Reading passage:
Police step up efforts to bring fugitive driver back from France to face justice
Claude Isaac, the presumed driver fled Israel for Paris about six hours after the incident, together with Eric Roubi, the car's owner, who was with him in the vehicle car at the time of the accident.
As more than 1,000 friends, relatives, kibbutz members and public figures gathered at Kibbutz Neve Ur on Sunday to pay their final respects to Lee Zeitouni, a 25-year-old Pilates instructor, Israeli law enforcement officials continued their efforts to bring the alleged driver of the car that mowed her down at a Tel Aviv intersection early Friday morning to justice.
Claude Isaac, the presumed driver in the hit-and-run accident, fled Israel for Paris about six hours after the incident, together with Eric Roubi, the car's owner, who was with him in the vehicle car at the time of the accident.
Both men are French nationals who were staying with their families in the central Tel Aviv luxury apartment complex where the car was found by police on Friday night. Israeli authorities tracked the men to Paris over the weekend and have been in contact with them.
The international division of the State Attorney's Office also entered the picture Sunday, after being briefed by accident investigators and other law enforcement officials, and has asked France to assist in the investigation.

Activity list:
1. Answer from the hit-and-run article:
(a) What was Lee Zeitouni's age and occupation?
(b) Where did police find the car on Friday night?
(c) Which body asked France to assist in the investigation?
2. Reproduce the portion of the hit-and-run article starting with "Police step up" and going on through "morning to justice.".

(Dataset entries)

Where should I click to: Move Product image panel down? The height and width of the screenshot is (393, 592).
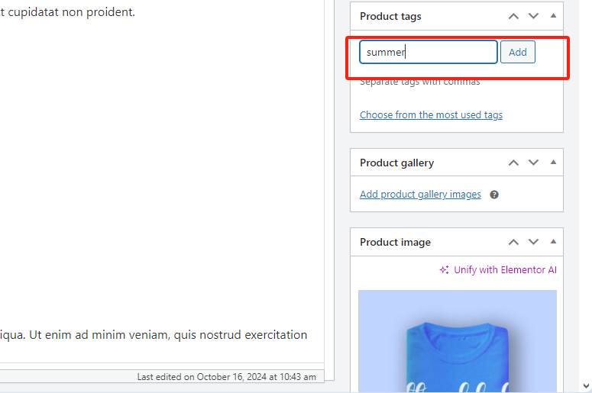(x=533, y=242)
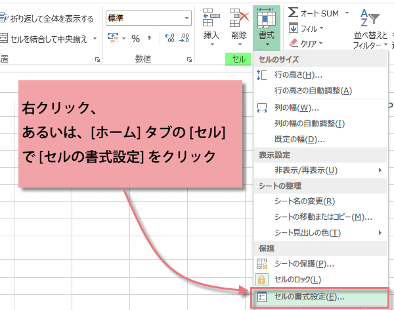Click the comma style icon
The height and width of the screenshot is (310, 394).
pyautogui.click(x=148, y=38)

Response list:
1.
(a) She was 25 and a Pilates instructor.
(b) In the central Tel Aviv luxury apartment complex where both men were staying with their families.
(c) The international division of the State Attorney's Office.

2.
Police step up efforts to bring fugitive driver back from France to face justice
Claude Isaac, the presumed driver fled Israel for Paris about six hours after the incident, together with Eric Roubi, the car's owner, who was with him in the vehicle car at the time of the accident.
As more than 1,000 friends, relatives, kibbutz members and public figures gathered at Kibbutz Neve Ur on Sunday to pay their final respects to Lee Zeitouni, a 25-year-old Pilates instructor, Israeli law enforcement officials continued their efforts to bring the alleged driver of the car that mowed her down at a Tel Aviv intersection early Friday morning to justice.